The SPD framework leverages a novel self-supervised methodology to augment existing SSL models with enhanced sensitivity to local anomalies, which is crucial given the subtle and minute nature of defects in industrial inspection tasks. SPD introduces a new augmentation technique, SmoothBlend, which creates challenging synthetic spot-the-difference scenarios by embedding local perturbations. This contrasts with standard global transformations used in previous SSL methods, thereby encouraging models to remain sensitive to small, local details pertinent to anomaly detection. The SPD method enhances both feature learning and anomaly sensitivity through the minimization of cosine similarity loss between locally and globally augmented images.

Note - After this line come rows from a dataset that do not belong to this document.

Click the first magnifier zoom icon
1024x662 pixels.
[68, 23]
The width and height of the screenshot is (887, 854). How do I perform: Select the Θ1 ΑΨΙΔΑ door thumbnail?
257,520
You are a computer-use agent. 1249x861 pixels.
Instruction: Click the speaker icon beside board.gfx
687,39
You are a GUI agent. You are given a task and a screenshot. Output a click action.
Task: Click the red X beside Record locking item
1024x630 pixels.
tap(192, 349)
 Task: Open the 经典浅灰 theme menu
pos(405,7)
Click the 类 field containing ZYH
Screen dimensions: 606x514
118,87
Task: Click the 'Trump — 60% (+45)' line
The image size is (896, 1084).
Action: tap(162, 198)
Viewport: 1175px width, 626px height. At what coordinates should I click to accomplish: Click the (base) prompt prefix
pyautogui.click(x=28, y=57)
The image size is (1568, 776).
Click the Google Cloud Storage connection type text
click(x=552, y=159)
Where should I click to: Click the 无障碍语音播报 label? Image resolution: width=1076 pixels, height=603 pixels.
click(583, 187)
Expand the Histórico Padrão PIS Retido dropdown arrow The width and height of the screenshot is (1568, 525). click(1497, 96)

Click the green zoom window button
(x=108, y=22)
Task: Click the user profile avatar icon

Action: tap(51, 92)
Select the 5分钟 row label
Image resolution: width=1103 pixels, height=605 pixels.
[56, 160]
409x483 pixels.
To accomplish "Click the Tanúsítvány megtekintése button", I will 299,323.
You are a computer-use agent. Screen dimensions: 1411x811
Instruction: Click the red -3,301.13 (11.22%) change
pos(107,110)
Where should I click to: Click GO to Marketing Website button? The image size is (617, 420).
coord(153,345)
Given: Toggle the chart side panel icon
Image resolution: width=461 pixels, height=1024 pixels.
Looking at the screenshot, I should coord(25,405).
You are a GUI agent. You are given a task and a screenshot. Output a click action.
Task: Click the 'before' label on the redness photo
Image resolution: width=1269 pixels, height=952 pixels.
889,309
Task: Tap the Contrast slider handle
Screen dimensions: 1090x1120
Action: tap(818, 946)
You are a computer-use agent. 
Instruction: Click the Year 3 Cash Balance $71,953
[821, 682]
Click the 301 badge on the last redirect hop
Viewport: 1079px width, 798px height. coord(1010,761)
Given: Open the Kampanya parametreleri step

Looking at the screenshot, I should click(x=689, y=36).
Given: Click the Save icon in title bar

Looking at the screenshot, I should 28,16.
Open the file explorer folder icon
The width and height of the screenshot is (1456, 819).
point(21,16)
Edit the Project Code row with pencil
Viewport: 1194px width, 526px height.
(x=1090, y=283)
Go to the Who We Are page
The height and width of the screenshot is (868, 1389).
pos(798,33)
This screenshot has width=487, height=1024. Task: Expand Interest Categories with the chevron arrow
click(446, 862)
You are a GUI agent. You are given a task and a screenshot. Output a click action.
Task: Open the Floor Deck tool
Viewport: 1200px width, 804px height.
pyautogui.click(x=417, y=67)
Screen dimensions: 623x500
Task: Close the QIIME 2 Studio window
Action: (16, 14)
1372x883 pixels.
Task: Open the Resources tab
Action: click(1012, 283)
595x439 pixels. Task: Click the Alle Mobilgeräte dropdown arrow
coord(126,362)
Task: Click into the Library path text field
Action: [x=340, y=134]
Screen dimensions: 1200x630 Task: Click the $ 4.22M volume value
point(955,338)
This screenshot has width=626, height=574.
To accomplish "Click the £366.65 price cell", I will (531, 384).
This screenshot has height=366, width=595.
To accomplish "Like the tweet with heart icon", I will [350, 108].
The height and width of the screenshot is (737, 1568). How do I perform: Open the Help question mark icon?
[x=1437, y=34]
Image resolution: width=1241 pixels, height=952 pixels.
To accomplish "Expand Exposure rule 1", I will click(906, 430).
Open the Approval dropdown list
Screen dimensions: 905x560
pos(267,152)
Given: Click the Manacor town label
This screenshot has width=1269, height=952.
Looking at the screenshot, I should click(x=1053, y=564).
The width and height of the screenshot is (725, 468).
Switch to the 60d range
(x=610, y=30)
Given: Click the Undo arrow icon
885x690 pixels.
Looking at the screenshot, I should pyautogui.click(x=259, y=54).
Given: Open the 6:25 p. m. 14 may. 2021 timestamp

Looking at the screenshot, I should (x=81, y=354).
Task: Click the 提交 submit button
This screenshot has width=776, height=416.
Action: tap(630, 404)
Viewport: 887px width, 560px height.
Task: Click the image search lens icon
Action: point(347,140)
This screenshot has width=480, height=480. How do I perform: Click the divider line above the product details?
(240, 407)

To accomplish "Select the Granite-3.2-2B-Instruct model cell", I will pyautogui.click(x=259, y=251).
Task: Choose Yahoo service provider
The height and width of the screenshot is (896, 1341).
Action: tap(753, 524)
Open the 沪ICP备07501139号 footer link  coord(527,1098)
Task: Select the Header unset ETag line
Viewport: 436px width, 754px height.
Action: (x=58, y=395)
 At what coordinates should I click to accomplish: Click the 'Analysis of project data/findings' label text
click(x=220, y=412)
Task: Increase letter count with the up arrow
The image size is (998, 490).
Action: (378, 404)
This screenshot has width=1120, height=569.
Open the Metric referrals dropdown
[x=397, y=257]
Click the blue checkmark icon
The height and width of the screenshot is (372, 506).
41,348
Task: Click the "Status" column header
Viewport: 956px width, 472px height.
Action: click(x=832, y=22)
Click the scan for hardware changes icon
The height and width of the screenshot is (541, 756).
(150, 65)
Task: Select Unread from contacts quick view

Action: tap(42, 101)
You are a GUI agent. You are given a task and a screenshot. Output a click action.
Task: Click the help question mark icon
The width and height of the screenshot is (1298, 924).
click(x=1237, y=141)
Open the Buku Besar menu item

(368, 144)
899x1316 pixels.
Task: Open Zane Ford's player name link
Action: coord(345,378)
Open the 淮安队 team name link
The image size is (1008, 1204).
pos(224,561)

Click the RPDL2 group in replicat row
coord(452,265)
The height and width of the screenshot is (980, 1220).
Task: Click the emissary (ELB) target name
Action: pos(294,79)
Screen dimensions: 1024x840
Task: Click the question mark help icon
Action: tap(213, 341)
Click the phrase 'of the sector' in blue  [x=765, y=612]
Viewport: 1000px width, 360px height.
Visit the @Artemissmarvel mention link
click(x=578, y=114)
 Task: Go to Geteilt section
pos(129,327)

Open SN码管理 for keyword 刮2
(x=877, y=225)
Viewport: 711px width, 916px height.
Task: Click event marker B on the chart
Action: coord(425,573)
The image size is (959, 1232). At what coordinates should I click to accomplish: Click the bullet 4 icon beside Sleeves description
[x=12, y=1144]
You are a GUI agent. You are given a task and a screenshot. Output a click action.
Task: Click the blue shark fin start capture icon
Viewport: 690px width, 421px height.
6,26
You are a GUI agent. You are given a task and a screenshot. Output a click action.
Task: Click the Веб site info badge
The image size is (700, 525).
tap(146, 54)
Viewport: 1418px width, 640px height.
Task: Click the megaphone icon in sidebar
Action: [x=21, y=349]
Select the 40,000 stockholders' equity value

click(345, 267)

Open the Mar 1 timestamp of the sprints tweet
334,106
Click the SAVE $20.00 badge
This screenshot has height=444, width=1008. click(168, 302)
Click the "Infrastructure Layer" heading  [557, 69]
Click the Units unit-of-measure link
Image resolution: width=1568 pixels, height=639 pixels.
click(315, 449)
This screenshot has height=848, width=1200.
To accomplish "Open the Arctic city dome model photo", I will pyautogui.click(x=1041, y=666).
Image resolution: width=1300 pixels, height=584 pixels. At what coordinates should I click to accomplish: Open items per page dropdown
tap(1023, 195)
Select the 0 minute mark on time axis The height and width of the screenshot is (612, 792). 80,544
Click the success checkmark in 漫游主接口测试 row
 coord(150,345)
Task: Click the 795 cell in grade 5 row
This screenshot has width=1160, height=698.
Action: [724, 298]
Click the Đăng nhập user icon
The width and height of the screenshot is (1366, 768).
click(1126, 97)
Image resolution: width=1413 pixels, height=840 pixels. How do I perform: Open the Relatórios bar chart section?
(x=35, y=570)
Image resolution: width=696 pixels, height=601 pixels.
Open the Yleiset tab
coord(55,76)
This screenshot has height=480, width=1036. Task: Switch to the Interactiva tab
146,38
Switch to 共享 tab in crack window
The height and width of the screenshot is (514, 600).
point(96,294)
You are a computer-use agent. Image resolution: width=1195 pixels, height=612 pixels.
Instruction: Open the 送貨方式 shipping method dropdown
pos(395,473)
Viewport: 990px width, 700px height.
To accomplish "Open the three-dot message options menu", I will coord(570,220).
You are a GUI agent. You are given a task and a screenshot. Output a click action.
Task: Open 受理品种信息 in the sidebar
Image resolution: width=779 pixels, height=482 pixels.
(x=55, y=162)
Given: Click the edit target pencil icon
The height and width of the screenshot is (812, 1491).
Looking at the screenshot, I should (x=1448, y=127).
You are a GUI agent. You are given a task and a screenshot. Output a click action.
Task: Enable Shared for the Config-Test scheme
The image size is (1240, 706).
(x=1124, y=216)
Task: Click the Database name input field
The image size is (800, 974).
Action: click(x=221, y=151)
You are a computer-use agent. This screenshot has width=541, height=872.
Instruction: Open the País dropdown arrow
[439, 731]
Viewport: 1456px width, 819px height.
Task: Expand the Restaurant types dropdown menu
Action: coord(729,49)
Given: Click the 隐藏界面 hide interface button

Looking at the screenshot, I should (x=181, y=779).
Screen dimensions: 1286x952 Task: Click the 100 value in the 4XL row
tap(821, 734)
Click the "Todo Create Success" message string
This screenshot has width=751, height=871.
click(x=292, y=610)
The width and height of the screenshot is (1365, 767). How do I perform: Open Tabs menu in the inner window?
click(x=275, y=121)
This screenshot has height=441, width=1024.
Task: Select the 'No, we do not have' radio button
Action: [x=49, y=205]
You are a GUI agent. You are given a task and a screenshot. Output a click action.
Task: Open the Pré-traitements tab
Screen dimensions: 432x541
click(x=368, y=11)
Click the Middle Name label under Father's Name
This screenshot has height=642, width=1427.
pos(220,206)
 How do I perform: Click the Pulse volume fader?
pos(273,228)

Experimental Results and Key Findings

The experimental validation presented in the paper shows that models pre-trained with SPD exhibit significant improvement in anomaly detection and segmentation tasks on both VisA and MVTec-AD datasets. The SPD-enhanced versions of SimSiam, MoCo, and SimCLR consistently outperform their baseline counterparts, with improvements up to 6.8% in AU-PR, especially notable in high-shot 2-class segmentation regimes. The efficacy of SPD is further pronounced in low-shot learning scenarios, where labeled anomalous data is scarce. Furthermore, SPD shows potential advantages over supervised pre-training in low-resource settings, suggesting the utility of self-supervised techniques in situations with limited labeled data.

Implications and Future Research

The introduction of SPD and the VisA dataset has several implications for the field of computer vision applied to anomaly detection. The authors' approach elucidates the role of local feature sensitivity and enriches the context for employing self-supervised learning in industrial inspection environments. Future developments could explore the adaptation of SPD to other domains where anomaly detection is key, such as medical imaging or security surveillance. Additionally, the versatility of SPD in extending beyond pre-training and into direct applications remains an open area for exploration.

Overall, the present paper lays groundwork for future advancements, broadening the scope of self-supervised learning applications and datasets in anomaly detection, and highlighting the impact of nuanced dataset collection and innovative pre-training strategies in enhancing AI model performance in specialized tasks.